4) Pourquoi Albert veut-il abdiquer en juillet 2013 ? Réponse du livre : parce qu’il « souffre d’un cancer de la peau consécutif à une exposition très forte au soleil durant toute sa vie d’adulte. Un de ses amis est formel. Cet ami souffre d’ailleurs du même mal, il me l’a annoncé. » On reproche au journaliste d’affirmer que le roi est gravement malade mais de n’en apporter, encore une fois, aucune preuve.

Le Palais royal publie un communiqué cinglant selon lequel le livre du journaliste de la RTBF contient « de nombreuses informations totalement erronées et injurieuses » puis il saisit le Conseil de déontologie journalistique (CDJ).

La RTBF se désolidarise des propos tenus dans le livre et retire son journaliste de l’antenne en l’envoyant au service documentation pour plusieurs semaines.

Le CDJ se déclare compétent pour l’examen de la plainte déposée par le Palais. C’est une grande première : jamais jusqu’ici il n’avait eu à instruire une plainte visant un livre, et jamais à la requête du Palais royal. Le CDJ passe outre, ainsi, aux arguments de Fréderic Deborsu et de son éditeur La Renaissance du Livre qui estimaient que l’enquête du journaliste de la RTBF n’entrait pas dans ses compétences. Le CDJ annonce donc qu’il se prononcera sur le respect ou non par Frédéric Deborsu des règles déontologiques journalistiques, comme le respect de la vie privée et du secret lié au colloque singulier avec le roi.

Deborsu, lui, explique au Vif/L’Express: « J’ai vingt ans de journalisme derrière moi, durant lesquels j’ai réalisé des enquêtes sérieuses. J’ai agi de la même façon ici. En trouvant des témoins, tous de première main, mais qui ne voulaient jamais qu’on révèle leur identité.

Chaque témoignage a donc été recoupé par des témoins indépendants les uns des autres. Pour
qu’un témoignage soit publié, il devait être recoupé à trois sources minimum. J’ai fait le maximum. Je ne pouvais pas faire plus. Quand on parle de la monarchie, c’est très difficile d’avoir des gens qui parlent ouvertement, ce qui pose d’ailleurs question : y a-t-il de si lourds secrets derrière la famille royale belge que les gens de son entourage n’osent pas parler ? Dans ce livre, je pose des questions et j’y apporte les meilleures réponses possible. »
Pourquoi avoir eu recours à tant d’insinuations ? « Ce ne sont pas des insinuations.

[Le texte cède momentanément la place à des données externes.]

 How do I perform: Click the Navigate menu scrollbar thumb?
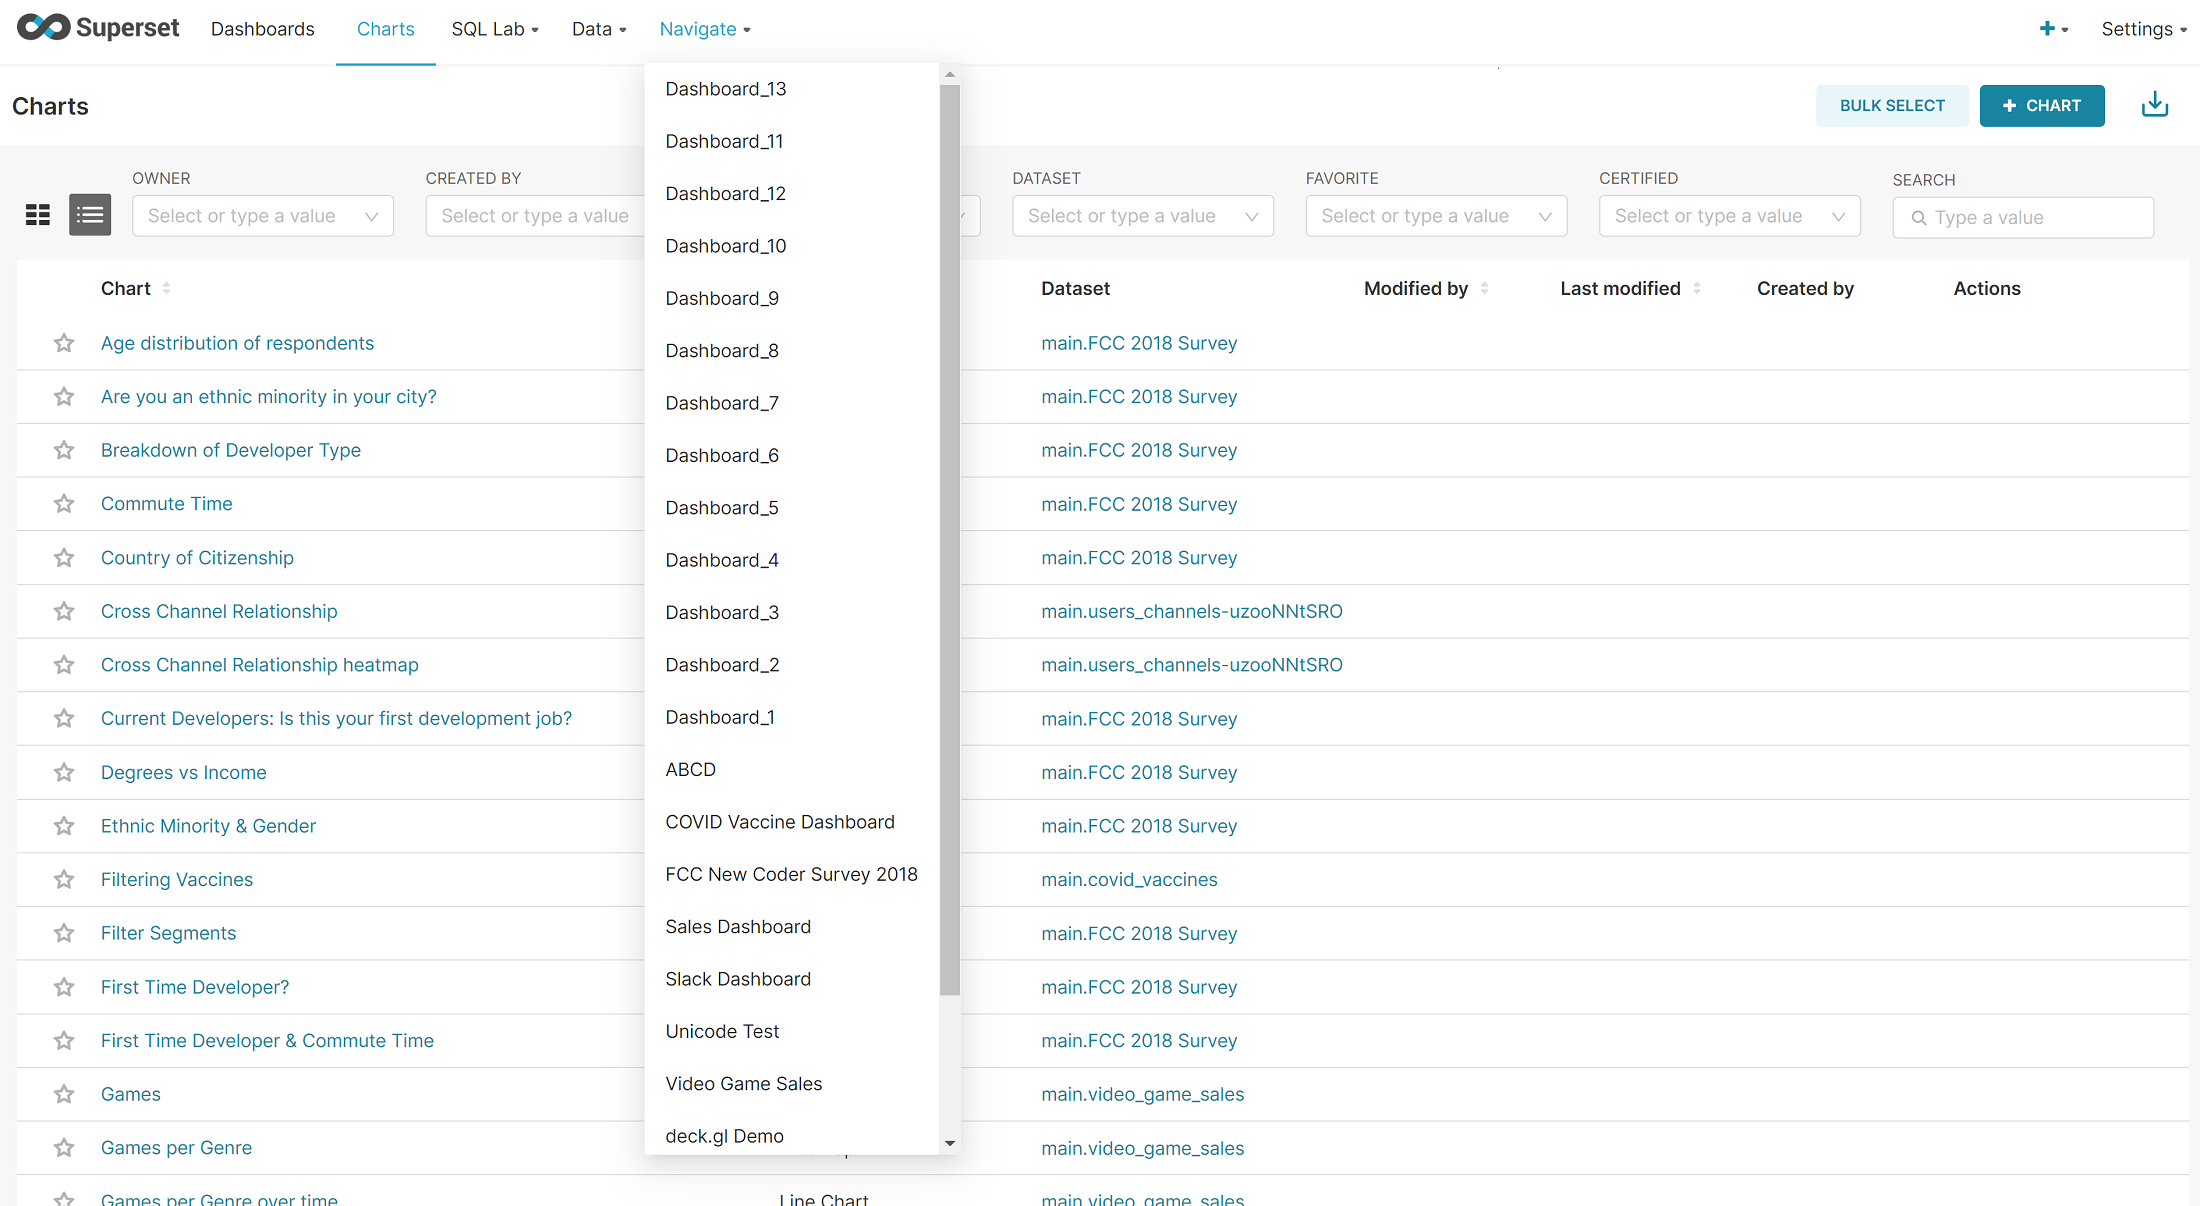coord(949,540)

Tout ce que j’avance a été dit par des témoins crédibles, des proches du Palais. Je n’insinue rien. Je dis seulement qu’il y a eu une amitié qui a beaucoup compté pour Philippe. J’écris qu’il a eu à une certaine époque un ami, très proche. Dont on l’a privé ensuite. J’écris que c’est à l’époque où Astrid se prépare à être reine, que ça ne lui pose aucun problème, avec Lorenz en prince consort, que son père met la pression sur Philippe pour qu’il se marie sinon il ne sera pas roi, mais je ne vous donnerai pas les personnes qui me le disent. »

Le livre, lui, se vend comme des petits pains : tirage de 11 000 exemplaires en français, et 5 000 en néerlandais ; 7 000 partent en une semaine. « Nous visons la barre des 15 000 », annonce Renaissance du Livre.